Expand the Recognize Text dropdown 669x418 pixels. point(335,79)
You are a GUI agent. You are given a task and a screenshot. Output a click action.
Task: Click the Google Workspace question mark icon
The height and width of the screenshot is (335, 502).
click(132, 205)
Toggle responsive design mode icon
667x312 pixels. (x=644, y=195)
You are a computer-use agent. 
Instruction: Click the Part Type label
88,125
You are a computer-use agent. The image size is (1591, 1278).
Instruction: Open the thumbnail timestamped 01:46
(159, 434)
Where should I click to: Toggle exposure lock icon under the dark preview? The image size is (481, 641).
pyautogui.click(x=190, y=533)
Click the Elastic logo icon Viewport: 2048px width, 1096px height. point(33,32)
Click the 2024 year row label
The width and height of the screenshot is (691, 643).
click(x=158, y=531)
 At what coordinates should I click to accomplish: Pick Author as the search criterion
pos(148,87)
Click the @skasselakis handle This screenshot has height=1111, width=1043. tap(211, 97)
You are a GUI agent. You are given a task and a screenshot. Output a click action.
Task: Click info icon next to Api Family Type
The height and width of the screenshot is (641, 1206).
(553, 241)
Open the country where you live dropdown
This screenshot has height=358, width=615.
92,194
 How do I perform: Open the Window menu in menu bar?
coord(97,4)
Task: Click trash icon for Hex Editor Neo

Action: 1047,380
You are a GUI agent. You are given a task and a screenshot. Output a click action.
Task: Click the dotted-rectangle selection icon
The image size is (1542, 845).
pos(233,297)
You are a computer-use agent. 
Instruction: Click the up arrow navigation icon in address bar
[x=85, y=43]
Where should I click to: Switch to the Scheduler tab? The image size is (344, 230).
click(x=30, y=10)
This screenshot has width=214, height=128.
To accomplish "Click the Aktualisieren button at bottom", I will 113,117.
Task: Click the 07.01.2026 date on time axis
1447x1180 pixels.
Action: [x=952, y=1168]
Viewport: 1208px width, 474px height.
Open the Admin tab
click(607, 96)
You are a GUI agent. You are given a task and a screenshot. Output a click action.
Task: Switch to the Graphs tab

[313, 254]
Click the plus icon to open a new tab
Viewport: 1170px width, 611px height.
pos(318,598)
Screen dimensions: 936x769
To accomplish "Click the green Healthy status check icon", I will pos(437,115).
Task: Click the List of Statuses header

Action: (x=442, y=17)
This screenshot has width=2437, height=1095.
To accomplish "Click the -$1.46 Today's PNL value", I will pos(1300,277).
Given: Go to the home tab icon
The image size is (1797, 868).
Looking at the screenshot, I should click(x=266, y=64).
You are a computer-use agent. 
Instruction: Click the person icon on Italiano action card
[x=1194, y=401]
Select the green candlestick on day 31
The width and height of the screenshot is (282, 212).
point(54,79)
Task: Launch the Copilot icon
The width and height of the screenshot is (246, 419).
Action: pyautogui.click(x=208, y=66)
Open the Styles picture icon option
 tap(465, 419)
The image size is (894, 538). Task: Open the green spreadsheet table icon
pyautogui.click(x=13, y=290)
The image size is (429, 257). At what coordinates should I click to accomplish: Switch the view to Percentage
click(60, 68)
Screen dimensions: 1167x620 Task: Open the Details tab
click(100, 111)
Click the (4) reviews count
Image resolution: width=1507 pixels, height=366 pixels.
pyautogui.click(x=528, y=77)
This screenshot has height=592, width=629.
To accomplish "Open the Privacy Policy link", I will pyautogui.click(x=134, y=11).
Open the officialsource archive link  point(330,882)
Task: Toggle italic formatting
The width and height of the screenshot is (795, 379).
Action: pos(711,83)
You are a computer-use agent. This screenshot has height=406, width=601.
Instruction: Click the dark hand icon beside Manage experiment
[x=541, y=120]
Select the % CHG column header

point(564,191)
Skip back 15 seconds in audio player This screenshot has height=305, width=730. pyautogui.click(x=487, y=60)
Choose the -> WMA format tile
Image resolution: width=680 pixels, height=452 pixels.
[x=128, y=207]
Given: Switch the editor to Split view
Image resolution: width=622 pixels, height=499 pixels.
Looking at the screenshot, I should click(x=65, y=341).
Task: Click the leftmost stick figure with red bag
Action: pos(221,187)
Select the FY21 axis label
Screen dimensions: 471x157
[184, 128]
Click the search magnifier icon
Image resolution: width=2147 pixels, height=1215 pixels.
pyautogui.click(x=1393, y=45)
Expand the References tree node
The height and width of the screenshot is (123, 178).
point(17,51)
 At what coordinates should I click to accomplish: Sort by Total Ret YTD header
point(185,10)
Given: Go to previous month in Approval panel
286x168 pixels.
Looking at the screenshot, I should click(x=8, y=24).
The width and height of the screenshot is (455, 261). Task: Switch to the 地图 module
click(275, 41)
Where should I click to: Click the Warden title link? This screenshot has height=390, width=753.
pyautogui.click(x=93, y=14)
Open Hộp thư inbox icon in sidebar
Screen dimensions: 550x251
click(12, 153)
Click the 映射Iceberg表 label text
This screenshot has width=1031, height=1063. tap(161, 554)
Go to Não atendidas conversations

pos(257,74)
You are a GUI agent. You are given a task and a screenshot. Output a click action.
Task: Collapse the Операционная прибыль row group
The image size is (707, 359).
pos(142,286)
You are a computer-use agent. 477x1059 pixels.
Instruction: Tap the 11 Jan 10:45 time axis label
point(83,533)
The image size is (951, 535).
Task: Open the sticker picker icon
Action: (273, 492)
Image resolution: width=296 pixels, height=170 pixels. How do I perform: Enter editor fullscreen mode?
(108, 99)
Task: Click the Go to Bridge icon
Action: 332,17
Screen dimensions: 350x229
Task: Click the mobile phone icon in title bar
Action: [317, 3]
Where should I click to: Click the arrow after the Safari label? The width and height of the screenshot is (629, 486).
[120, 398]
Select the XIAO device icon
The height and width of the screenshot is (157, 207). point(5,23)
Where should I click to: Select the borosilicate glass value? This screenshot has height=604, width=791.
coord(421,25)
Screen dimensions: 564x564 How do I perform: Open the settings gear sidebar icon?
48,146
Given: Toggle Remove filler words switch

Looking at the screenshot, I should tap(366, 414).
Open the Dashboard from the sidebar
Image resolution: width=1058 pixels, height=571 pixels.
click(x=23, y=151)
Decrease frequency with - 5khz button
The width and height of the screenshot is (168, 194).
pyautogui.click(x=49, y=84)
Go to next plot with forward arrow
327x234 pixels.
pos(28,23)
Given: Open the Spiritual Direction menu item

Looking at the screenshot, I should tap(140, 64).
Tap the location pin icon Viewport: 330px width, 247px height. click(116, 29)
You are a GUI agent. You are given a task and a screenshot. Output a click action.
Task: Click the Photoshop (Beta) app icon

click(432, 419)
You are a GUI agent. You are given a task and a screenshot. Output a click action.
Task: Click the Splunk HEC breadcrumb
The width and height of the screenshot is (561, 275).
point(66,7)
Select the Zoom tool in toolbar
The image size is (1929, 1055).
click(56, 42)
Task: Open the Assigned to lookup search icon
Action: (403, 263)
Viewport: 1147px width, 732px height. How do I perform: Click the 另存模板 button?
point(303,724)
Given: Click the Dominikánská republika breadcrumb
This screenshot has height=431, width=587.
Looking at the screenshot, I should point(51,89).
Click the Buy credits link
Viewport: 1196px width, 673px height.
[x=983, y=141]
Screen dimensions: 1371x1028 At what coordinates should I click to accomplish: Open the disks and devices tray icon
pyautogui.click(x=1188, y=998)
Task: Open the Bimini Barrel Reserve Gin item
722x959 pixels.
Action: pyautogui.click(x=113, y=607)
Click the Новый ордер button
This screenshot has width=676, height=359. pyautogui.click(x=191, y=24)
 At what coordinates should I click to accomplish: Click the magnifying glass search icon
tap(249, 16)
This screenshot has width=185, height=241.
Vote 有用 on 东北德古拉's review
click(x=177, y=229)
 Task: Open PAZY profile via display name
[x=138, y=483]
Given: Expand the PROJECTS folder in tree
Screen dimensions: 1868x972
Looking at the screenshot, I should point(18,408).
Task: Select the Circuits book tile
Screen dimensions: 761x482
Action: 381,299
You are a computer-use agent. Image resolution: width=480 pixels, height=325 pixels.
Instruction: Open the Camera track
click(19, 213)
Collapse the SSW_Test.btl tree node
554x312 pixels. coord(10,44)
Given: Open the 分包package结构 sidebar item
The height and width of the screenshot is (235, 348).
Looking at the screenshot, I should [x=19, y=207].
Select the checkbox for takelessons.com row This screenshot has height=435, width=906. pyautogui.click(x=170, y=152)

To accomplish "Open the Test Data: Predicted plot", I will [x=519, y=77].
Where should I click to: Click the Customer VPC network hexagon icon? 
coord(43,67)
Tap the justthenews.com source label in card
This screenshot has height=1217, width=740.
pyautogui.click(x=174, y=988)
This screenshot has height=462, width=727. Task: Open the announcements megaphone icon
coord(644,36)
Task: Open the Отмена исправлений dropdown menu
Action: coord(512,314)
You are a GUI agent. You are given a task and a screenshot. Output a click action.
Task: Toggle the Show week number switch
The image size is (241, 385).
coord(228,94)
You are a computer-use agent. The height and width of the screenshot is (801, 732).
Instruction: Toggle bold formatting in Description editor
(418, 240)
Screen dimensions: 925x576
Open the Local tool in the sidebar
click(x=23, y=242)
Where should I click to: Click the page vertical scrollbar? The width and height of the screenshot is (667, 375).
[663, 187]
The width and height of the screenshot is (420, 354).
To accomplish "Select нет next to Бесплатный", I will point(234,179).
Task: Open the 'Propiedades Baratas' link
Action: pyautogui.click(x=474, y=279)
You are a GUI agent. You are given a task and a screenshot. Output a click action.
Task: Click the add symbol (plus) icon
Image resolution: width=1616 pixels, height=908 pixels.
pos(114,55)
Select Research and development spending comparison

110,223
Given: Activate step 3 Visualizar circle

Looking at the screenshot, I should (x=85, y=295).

● **WHAT IS NEEDED**
Reproduce verbatim the lines of the data above, from the line with "Click the 映射Iceberg表 label text" to the line with "pos(142,286)", including both of those lines.

● **THE ANSWER**
Click the 映射Iceberg表 label text
This screenshot has width=1031, height=1063. tap(161, 554)
Go to Não atendidas conversations

pos(257,74)
You are a GUI agent. You are given a task and a screenshot. Output a click action.
Task: Collapse the Операционная прибыль row group
The image size is (707, 359).
pos(142,286)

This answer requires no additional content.